Carboxypeptidase A (CPA) is widely used in the food and pharmaceutical industries for its ability to hydrolyze toxic ochratoxin A (OTA) into non-toxic compounds and remove bitterness from peptides in food processing. However, CPA's natural mesophilic nature limits its function at higher temperatures, restricting its application in industrial settings where elevated heat is common.
Enzyme thermostability is essential for extending operational temperatures, improving efficiency, and reducing production costs. Previous efforts to enhance enzyme thermostability have shown that protein engineering, particularly the introduction of disulfide bonds, can significantly stabilize enzymes for industrial use.
The study published in Food Innovation and Advances on 25 June 2024, marks a significant leap forward in enzyme engineering.
The research utilized a rational design strategy to enhance the thermostability of Carboxypeptidase A (CPA) by introducing disulfide bonds. First, flexible regions of CPA were identified using B-factor analysis, which characterizes thermal motion in proteins, and RMSF values, reflecting local conformational flexibility.
Through a comprehensive analysis of these data, 10 highly flexible regions of CPA were selected as targets for rigidification via disulfide bonds. The DbD and MODIP programs predicted potential residue pairs for introducing disulfide bonds, and after conservativeness analysis, two mutants, D93C/F96C and K153C/S251C, were selected.
Homology models of the mutants were built using SWISS-MODEL, and MD simulations evaluated their conformational stability. The results showed that both mutants exhibited lower RMSD values, indicating enhanced thermostability compared to the wild-type (WT) CPA.
The study demonstrated that the mutants exhibited increased optimal operating temperatures—10°C higher than the wild-type—and maintained their activity for extended periods at 65°C. Additionally, the mutants' half-inactivation temperatures (T5015) increased by 8.5°C and 11.4°C, further demonstrating their improved heat resistance.
While the D93C/F96C mutant exhibited improved enzymatic activity and thermostability, K153C/S251C displayed a slight reduction in activity due to a trade-off between stability and catalytic efficiency. Structural analysis showed that the introduction of disulfide bonds increased α-helix content, and surface charge redistribution contributed to the mutants' enhanced stability.
According to the study's senior researcher, Dr. Zhihong Liang, "Enhancing CPA's thermostability opens up many opportunities for its application in the food and pharmaceutical industries. By introducing disulfide bonds, we have been able to significantly increase CPA's resistance to higher temperatures without compromising its catalytic activity, which is a crucial advancement for industrial processes."

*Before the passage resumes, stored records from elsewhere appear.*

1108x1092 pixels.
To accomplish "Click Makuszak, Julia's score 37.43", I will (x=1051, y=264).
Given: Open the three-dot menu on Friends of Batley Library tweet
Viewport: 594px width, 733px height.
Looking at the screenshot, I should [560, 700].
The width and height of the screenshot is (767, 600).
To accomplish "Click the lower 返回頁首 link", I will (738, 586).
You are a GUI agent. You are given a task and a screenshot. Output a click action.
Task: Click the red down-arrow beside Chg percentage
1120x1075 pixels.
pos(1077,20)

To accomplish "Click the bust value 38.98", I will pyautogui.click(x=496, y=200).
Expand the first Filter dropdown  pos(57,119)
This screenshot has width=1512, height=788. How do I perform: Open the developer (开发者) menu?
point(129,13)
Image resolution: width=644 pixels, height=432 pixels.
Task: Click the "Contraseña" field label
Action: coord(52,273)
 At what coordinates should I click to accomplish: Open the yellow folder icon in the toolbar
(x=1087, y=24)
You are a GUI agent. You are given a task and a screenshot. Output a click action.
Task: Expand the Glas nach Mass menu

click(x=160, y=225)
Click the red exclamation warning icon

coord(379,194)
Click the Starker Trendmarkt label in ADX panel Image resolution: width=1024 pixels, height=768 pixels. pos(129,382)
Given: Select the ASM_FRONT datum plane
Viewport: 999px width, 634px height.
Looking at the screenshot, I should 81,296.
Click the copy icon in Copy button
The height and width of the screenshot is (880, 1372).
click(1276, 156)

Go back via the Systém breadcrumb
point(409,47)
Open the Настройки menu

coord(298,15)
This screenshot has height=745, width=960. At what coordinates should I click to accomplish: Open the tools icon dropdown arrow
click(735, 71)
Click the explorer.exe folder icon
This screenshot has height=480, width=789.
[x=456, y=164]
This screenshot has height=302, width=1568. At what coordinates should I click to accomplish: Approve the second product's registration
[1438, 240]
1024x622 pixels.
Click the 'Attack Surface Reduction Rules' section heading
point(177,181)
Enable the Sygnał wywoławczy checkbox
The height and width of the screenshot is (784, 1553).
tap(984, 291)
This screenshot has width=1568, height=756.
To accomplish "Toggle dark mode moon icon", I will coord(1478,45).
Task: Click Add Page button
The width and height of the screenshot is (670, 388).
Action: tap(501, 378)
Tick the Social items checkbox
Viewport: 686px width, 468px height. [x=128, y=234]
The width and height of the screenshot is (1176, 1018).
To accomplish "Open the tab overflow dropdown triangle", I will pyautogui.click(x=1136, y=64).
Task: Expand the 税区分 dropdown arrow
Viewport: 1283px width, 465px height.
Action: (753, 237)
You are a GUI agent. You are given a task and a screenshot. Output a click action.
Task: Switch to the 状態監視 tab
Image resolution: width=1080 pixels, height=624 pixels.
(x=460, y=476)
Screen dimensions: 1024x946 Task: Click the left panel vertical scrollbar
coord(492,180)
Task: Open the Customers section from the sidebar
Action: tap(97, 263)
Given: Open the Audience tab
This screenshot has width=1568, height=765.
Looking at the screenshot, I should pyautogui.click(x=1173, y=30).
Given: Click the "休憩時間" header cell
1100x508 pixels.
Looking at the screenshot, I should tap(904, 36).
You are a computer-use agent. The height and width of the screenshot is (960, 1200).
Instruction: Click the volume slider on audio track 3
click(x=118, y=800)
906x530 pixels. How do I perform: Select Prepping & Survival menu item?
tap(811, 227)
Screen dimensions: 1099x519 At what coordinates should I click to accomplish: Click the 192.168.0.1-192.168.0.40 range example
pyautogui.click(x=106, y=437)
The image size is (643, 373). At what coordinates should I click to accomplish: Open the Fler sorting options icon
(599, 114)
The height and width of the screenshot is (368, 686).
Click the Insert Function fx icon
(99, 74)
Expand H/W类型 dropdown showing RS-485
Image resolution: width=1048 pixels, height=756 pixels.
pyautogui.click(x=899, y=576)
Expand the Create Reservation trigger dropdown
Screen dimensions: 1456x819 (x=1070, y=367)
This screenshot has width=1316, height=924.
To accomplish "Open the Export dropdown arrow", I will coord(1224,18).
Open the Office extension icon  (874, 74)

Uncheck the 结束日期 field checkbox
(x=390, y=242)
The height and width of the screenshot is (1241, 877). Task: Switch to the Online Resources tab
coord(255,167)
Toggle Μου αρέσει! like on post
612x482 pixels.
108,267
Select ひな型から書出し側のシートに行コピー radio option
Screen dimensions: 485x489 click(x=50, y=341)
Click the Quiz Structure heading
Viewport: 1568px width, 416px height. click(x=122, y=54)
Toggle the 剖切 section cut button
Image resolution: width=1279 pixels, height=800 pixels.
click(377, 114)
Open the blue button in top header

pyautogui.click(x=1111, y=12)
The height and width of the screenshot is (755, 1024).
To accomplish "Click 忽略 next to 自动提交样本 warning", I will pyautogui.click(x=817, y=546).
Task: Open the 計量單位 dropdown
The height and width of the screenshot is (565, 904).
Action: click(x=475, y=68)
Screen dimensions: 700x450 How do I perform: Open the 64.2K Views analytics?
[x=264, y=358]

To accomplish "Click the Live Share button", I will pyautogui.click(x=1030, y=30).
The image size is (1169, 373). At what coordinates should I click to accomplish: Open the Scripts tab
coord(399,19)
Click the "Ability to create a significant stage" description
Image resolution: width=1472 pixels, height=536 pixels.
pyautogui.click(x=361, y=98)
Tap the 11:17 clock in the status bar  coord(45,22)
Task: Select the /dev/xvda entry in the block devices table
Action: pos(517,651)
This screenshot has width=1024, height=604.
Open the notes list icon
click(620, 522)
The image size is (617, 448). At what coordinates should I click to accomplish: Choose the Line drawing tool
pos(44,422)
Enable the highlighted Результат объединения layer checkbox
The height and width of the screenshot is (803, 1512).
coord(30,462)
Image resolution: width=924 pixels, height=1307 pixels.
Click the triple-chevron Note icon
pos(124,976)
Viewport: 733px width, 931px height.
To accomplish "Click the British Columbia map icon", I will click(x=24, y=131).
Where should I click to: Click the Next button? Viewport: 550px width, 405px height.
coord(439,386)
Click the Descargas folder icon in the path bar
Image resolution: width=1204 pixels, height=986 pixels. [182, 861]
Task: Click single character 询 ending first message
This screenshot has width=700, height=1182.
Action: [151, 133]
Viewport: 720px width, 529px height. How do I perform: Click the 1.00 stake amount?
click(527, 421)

This breakthrough in enhancing CPA's thermostability through the introduction of disulfide bonds marks a major leap forward in enzyme engineering. The research not only provides insights into CPA's molecular mechanisms but also lays the groundwork for its broader use in industrial applications, particularly in high-temperature environments. As the industry moves towards more efficient and sustainable processes, thermostable enzymes like CPA will be key drivers of innovation.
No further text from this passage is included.